Dear Sir, I would like to recieve an explination concerning the "mixing" phenomina you described in your essay on isochron. How can it be detected and what tests detect it? how long have those tests been around and how reliable are they?

Response from Chris Stassen, author of "Isochron Dating":

Mixing is detected by a plot somewhat similar to the isochron plot. (On the mixing plot, however, co-linear data suggest that the isochron has no meaning.) The test has been around since the late 1960s at least, and is reasonably reliable for detecting meaningless isochrons caused by two-component mixtures.

The Isochron Dating FAQ has undergone significant revision recently and now includes a fairly lengthy discussion of mixing.

Please provide vitae for the authors at this web site. I think you provide a very valuable service, and greatly appreciate this form.

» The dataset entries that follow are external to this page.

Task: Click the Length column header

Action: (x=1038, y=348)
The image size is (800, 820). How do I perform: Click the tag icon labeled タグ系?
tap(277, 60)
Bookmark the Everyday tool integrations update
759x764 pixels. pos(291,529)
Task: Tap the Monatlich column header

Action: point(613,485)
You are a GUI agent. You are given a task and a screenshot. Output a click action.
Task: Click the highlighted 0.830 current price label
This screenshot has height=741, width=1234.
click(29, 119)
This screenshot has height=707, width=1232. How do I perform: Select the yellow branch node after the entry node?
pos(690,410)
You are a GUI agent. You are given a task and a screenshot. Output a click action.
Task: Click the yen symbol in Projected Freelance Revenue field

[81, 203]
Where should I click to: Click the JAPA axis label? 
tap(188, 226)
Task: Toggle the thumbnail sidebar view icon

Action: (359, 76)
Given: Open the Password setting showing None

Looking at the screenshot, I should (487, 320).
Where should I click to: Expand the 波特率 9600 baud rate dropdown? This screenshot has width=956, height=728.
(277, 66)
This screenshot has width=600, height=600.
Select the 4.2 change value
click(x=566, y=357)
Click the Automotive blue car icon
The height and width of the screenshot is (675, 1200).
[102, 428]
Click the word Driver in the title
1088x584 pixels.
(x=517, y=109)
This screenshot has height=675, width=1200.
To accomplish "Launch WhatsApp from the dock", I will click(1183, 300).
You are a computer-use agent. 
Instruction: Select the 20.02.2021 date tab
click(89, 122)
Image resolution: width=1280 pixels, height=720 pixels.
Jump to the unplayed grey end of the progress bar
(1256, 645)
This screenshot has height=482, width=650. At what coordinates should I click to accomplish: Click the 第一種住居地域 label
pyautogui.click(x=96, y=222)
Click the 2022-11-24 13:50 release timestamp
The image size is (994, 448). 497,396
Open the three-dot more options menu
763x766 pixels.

The vitae are necessary when citing sources in this important debate.

Response from , author of "Punctuated Equilibria":

You can find capsule summaries of the background of many FAQ authors in my Biographica file.

I'm unsure about the assertion that such information is necessary to citation, though. I've cited sources before for publication, and have never found it necessary to have an author's educational or work history in order to form a complete bibliographic reference.

The arguments presented upon a topic should be discussed according to the merits of the argument. I don't think that any of the FAQ authors wish for readers to accept their position simply because of claims of authority, nor would any wish to be ignored simply because someone denies that they have enough expertise to speak.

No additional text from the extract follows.